*EXTRACT TO READ:*
━━━━━━━━

Career
James spent almost his entire academic career at Harvard. He was appointed instructor in physiology for the spring 1873 term, instructor in anatomy and physiology in 1873, assistant professor of psychology in 1876, assistant professor of philosophy in 1881, full professor in 1885, endowed chair in psychology in 1889, return to philosophy in 1897, and emeritus professor of philosophy in 1907.
James studied medicine, physiology, and biology, and began to teach in those subjects, but was drawn to the scientific study of the human mind at a time when psychology was constituting itself as a science. James's acquaintance with the work of figures like Hermann Helmholtz in Germany and Pierre Janet in France facilitated his introduction of courses in scientific psychology at Harvard University. He taught his first experimental psychology course at Harvard in the 1875–1876 academic year.
During his Harvard years, James joined in philosophical discussions with Charles Peirce, Oliver Wendell Holmes, and Chauncey Wright that evolved into a lively group informally known as The Metaphysical Club in 1872. Louis Menand speculates that the Club provided a foundation for American intellectual thought for decades to come.
Among James's students at Harvard University were such luminaries as Boris Sidis, Theodore Roosevelt, George Santayana, W. E. B. Du Bois, G. Stanley Hall, Ralph Barton Perry, Gertrude Stein, Horace Kallen, Morris Raphael Cohen, Walter Lippmann, Alain Locke, C. I. Lewis, and Mary Whiton Calkins.

━━━━━━━━

*PROBLEM SET:*
a. Answer the following from the career passage:
(i) In which year was James appointed assistant professor of psychology?
(ii) In which academic year did he teach his first experimental psychology course at Harvard?
(iii) By what name was the philosophical discussion group informally known?
b. Translate this sentence from the career passage into French: "He taught his first experimental psychology course at Harvard in the 1875–1876 academic year."

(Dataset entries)
━━━━━━━━

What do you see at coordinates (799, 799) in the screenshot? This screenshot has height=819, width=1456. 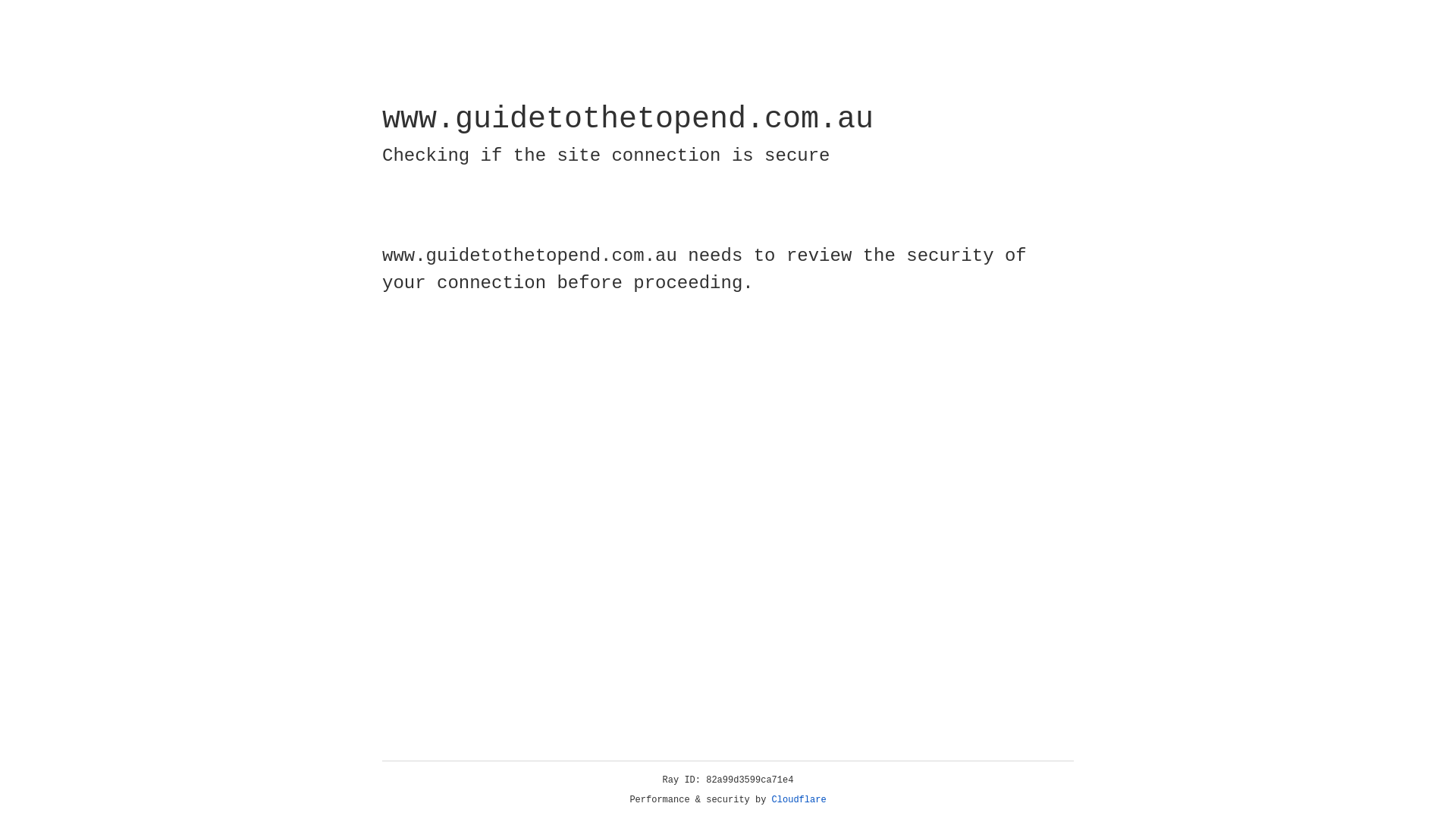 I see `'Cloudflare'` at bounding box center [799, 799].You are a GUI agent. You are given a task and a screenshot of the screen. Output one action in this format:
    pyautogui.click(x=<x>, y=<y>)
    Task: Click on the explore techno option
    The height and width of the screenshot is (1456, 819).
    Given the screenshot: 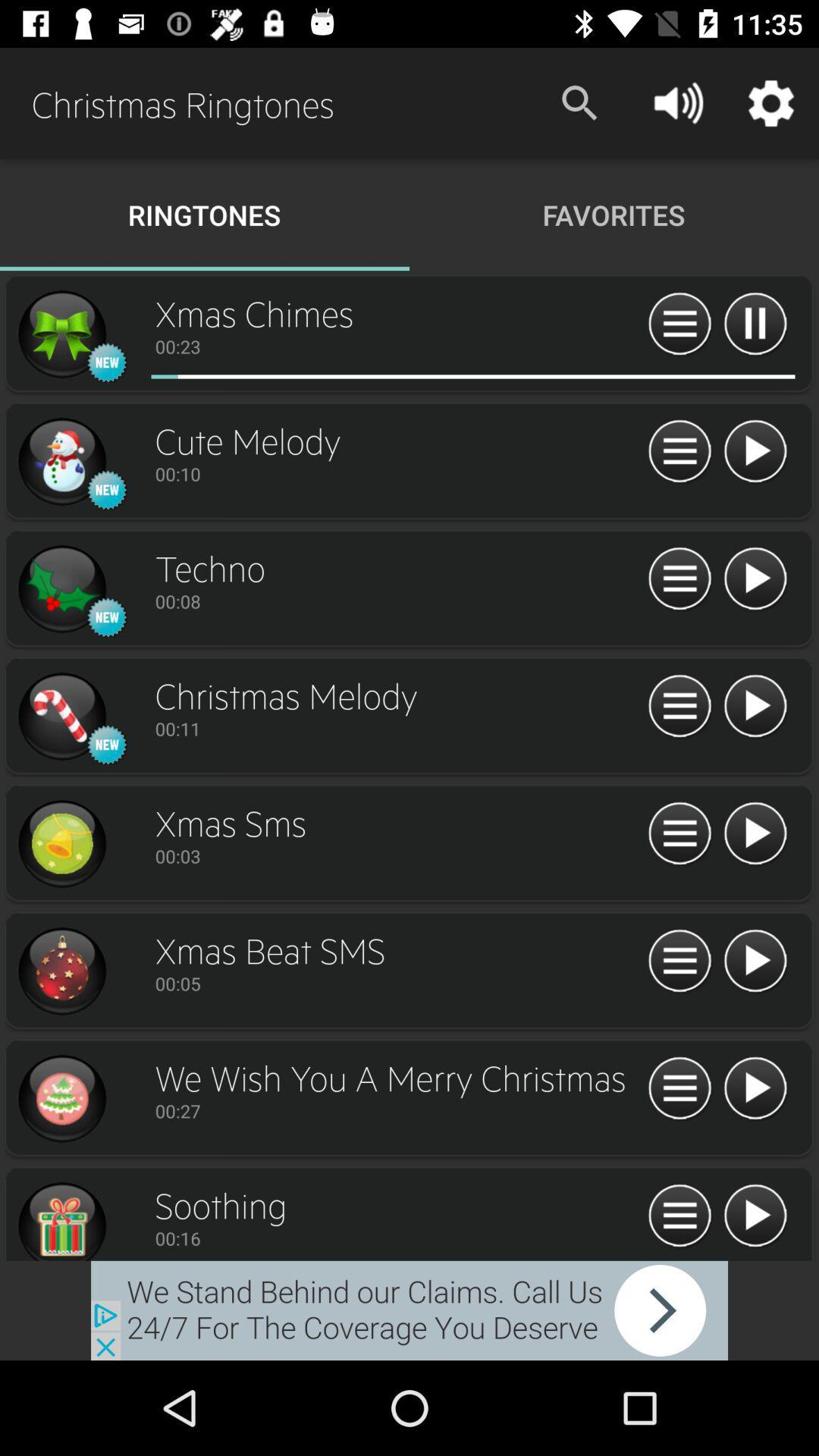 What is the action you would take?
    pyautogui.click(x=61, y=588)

━━━━━━━━

*ANSWERS FOR THE TASKS:*
a.
(i) 1876
(ii) 1875–1876
(iii) The Metaphysical Club

b. Il a donné son premier cours de psychologie expérimentale à Harvard au cours de l'année universitaire 1875-1876.